▸ **Directions for this task**
Pick up the pull request discussion below about removing the conflicting llvm OpenMP from cmake builds, and continue it from its last comment.

▸ **Source document**
+ + + + +

Skip to content
This repository has been archived by the owner on Nov 17, 2023. It is now read-only.

Remove conflicting llvm OpenMP from cmake builds #12160

Closed
wants to merge 2 commits into from
Closed

Conversation

lebeg
Copy link
Contributor

@lebeg lebeg commented Aug 14, 2018

Description

Using a different OpenMP library from the one supplied by the compiler can lead to undefined behaviour. Multiple problems were reported by users of MXNet.

If there is need to use OpenMP library provided by llvm, one should compile MXNet with latest Clang, which is now supported as a test stage by the CI.

Checklist

Essentials

  • This is a minor change
  • Changes are complete

Changes

  • Removed OpenMP overwrite from CMakeLists.txt
  • Removed otherwise not used OpenMP submodule

Comments

Fixes:

@szha
Copy link
Member

szha commented Aug 14, 2018

you may want to check this on mac, where the "special" clang doesn't provide -fopenmp option

@lebeg
Copy link
Contributor Author

lebeg commented Aug 15, 2018

@szha yes, but for AppleClang we are failing on this line already, so no difference made in this case.

@lebeg lebeg force-pushed the omp branch 2 times, most recently from df646c3 to cc068d6 Compare August 17, 2018 16:12
@lebeg lebeg requested a review from marcoabreu as a code owner August 17, 2018 16:12
@vandanavk
Copy link
Contributor

Is this PR good to go? #10951 is waiting on this

@KellenSunderland
Copy link
Contributor

KellenSunderland commented Aug 22, 2018

LGTM, might not work on older versions of MacOS as mentioned, but I think this is partially ok given it's broken already and that soon the current release, and current release -1 should both support openmp from clang.

+ + + + +

▸ **Data provided**
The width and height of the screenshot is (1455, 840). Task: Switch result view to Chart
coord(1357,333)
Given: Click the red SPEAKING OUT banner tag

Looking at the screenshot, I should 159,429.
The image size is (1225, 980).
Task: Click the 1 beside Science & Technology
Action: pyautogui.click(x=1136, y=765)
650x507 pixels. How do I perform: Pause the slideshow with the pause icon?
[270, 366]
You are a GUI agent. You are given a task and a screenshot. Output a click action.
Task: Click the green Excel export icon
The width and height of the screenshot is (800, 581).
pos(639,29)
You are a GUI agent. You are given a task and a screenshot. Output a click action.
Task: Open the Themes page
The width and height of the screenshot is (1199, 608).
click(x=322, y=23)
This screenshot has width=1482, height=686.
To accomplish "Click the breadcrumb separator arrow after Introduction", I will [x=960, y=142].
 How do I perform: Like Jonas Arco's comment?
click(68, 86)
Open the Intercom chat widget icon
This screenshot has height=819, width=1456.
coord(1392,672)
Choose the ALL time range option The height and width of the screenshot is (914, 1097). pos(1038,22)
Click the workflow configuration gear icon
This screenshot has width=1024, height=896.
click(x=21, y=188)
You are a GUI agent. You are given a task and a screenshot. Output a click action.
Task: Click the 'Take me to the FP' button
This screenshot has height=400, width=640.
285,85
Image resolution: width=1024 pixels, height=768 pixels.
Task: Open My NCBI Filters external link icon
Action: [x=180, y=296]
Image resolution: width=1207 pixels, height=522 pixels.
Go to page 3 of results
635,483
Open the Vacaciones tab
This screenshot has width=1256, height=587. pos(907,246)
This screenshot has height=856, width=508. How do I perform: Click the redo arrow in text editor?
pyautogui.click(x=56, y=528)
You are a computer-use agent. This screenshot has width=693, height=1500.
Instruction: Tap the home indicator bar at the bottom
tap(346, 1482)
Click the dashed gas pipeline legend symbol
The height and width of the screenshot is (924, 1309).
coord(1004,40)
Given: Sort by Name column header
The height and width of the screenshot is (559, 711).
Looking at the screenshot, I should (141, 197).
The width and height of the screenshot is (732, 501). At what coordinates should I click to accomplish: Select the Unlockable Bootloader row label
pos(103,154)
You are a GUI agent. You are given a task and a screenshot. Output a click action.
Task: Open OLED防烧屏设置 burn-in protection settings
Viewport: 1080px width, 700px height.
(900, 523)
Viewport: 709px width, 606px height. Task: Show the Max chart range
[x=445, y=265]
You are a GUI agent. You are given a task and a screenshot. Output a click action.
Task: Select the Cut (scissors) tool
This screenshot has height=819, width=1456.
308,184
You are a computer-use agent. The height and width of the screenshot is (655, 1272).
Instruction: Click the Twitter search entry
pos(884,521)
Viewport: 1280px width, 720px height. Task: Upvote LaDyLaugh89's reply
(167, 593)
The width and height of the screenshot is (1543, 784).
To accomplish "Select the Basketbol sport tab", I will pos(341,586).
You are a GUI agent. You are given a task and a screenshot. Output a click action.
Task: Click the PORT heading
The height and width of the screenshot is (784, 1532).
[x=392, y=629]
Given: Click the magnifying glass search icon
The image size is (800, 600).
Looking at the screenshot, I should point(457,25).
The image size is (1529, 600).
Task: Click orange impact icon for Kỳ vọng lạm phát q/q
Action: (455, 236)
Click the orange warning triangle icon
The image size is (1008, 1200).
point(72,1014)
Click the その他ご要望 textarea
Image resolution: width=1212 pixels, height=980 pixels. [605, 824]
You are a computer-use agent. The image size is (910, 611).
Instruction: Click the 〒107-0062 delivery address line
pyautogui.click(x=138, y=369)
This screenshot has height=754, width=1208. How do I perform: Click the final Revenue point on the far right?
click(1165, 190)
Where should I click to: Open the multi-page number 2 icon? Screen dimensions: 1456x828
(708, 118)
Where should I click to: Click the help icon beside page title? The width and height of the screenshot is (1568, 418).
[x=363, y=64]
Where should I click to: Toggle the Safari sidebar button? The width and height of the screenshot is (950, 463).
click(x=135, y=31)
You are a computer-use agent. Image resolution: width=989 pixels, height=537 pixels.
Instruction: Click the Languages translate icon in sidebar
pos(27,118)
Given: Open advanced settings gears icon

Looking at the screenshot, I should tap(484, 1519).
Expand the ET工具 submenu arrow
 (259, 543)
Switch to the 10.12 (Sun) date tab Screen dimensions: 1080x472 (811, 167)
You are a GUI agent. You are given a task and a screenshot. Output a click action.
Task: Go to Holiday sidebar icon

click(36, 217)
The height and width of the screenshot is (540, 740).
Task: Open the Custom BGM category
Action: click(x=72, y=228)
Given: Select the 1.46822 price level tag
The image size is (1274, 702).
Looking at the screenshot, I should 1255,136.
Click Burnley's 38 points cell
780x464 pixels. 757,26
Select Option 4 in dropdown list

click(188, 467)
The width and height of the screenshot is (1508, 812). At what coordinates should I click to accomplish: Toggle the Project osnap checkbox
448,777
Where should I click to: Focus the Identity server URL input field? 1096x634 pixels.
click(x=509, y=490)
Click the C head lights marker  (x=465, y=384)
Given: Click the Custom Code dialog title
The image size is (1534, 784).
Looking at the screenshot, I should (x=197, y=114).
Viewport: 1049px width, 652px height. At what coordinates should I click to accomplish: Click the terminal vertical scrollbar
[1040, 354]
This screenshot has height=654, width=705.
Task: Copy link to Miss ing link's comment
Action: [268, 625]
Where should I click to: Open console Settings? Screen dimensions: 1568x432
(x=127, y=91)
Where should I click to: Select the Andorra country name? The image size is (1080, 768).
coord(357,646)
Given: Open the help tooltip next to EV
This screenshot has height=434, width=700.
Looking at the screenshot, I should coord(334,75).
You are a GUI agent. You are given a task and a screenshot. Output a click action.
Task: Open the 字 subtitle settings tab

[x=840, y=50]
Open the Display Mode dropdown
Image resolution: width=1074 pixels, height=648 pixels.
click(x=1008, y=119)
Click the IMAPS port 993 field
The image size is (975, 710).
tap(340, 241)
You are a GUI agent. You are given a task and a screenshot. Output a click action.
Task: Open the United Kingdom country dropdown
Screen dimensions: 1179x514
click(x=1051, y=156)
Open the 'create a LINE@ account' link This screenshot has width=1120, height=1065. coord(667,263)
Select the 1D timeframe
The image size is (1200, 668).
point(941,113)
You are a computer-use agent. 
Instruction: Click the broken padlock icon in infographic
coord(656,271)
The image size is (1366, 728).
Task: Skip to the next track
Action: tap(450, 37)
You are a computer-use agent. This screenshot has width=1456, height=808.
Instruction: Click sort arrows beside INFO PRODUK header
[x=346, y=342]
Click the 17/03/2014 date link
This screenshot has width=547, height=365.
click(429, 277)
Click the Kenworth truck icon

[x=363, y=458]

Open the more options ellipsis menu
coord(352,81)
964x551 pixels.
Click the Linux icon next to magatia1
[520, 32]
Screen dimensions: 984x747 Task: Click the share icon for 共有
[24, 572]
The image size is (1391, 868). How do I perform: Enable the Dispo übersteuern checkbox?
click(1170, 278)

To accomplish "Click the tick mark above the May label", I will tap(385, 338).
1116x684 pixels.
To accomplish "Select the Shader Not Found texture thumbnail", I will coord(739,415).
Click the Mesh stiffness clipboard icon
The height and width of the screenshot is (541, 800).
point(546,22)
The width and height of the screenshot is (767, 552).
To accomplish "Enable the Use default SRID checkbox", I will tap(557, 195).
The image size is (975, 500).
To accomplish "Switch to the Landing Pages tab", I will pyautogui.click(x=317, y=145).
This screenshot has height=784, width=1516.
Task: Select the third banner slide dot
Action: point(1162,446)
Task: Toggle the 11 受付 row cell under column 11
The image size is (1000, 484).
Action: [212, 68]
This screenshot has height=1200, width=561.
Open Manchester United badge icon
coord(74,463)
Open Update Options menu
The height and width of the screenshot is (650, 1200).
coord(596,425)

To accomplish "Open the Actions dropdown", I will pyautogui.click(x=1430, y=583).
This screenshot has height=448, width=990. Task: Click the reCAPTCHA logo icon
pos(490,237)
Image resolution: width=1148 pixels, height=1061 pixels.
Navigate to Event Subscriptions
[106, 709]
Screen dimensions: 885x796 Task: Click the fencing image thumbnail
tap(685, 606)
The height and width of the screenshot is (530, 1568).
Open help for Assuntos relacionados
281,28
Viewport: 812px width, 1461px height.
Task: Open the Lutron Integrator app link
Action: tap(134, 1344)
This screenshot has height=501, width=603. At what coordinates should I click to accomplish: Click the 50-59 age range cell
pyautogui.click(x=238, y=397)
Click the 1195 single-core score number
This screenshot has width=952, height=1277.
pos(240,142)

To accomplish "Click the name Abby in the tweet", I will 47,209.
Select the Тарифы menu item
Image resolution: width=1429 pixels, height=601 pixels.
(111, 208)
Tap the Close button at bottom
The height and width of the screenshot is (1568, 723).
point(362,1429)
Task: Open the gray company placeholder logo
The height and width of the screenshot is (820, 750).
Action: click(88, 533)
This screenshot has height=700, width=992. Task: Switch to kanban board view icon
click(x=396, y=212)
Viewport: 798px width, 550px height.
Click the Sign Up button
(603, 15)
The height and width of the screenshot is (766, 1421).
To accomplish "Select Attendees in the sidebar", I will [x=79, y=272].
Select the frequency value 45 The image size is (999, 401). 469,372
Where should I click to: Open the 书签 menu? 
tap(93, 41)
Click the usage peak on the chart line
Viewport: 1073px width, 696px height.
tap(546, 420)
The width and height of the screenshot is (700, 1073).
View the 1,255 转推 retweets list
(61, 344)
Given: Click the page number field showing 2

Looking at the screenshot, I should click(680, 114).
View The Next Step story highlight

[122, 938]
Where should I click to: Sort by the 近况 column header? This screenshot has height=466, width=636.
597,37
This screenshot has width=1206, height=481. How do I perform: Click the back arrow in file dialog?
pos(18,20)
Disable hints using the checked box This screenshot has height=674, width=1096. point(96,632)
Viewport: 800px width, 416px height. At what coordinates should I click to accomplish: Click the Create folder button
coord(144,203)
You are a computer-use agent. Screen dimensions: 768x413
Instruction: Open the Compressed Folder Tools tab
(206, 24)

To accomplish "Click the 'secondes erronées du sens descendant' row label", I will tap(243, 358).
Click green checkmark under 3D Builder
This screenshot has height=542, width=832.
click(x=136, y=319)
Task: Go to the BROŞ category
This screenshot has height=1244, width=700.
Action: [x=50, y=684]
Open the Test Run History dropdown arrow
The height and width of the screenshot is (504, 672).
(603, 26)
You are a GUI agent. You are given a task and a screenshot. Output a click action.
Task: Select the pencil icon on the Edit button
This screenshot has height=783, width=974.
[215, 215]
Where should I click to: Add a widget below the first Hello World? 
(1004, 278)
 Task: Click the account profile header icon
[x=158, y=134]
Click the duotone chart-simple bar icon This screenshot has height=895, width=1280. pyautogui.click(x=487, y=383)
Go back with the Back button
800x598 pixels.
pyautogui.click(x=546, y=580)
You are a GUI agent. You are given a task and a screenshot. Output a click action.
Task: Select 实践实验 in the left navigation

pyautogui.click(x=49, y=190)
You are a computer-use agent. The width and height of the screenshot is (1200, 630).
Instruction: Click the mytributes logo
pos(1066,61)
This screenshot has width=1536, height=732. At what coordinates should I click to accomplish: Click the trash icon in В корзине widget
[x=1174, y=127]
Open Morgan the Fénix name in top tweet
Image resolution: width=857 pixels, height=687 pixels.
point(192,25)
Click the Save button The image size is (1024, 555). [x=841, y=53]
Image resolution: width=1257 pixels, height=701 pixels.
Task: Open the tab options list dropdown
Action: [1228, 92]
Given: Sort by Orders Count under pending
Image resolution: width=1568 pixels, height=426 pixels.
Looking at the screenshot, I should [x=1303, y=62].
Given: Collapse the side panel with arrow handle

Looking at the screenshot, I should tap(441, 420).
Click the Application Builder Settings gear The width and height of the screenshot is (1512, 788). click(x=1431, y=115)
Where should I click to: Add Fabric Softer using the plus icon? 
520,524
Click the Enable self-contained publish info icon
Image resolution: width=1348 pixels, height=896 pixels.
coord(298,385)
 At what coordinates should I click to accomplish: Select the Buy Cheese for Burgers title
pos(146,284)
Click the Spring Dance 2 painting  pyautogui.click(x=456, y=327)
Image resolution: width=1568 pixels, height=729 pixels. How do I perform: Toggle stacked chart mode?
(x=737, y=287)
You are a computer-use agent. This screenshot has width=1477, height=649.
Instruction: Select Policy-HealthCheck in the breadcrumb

+ + + + +

▸ **Response box**
Orthogonal to this PR, but @szha @lebeg: Wouldn't we expect the CMake behaviour would detect if you have OpenMP (or don't have it) and take appropriate actions without an error? Why do we even need to specify OPEN_MP=0/1? If we were setting this automatically we would not run into different versions of MacOS building/failing right? What do you think?

@lebeg
Copy link
Contributor Author

lebeg commented Aug 22, 2018

@KellenSunderland well the option USE_OPENMP i think is good to control explicit need for OpenMP (REQUIRED in cmake's find_package) or disable it if needed for testing for example. We could potentially have a string option with values like Auto, Require, Disable, but that would be a separate slightly bigger change.

Copy link
Contributor

@larroy larroy left a comment

Choose a reason for hiding this comment

The reason will be displayed to describe this comment to others. Learn more.

I always compile with openmp=off in mac anyway.

@KellenSunderland
Copy link
Contributor

@lebeg Yes different PR for sure. In the future it'd be great if we had 'auto', 'on', and 'off, and the default was auto.

@lebeg
Copy link
Contributor Author

lebeg commented Aug 22, 2018

@larroy Actually, if you install clang via brew (brew install llvm) then OpenMP would work.

@lebeg
Copy link
Contributor Author

lebeg commented Aug 22, 2018

And it would use the OpenMP lib that we had in the submodule 😁

@KellenSunderland
Copy link
Contributor

FYI here's what the deps look like before / after this patch is applied. Clearly moving from linking solely to the 3rdparty llvm openmp to the gomp version. https://gist.github.com/KellenSunderland/3e2852d929c444f6ba36c3c9b46194b8

Copy link
Contributor

@KellenSunderland KellenSunderland left a comment

Choose a reason for hiding this comment

The reason will be displayed to describe this comment to others. Learn more.

Would you be able to check if this resolves #10856 Anton?

@lebeg
Copy link
Contributor Author

lebeg commented Aug 22, 2018

Yes, this certainly fixes #10856 since it's kmp API (thread affinity) failure available only in llvm omp.

@@ -370,32 +370,12 @@ endif()
# ---[ OpenMP
if(USE_OPENMP)
find_package(OpenMP REQUIRED)
# This should build on Windows, but there's some problem and I don't have a Windows box, so
# could a Windows user please fix?
if(EXISTS ${CMAKE_CURRENT_SOURCE_DIR}/3rdparty/openmp/CMakeLists.txt
Copy link
Member

Choose a reason for hiding this comment

The reason will be displayed to describe this comment to others. Learn more.

Are you high? Why would you remove this?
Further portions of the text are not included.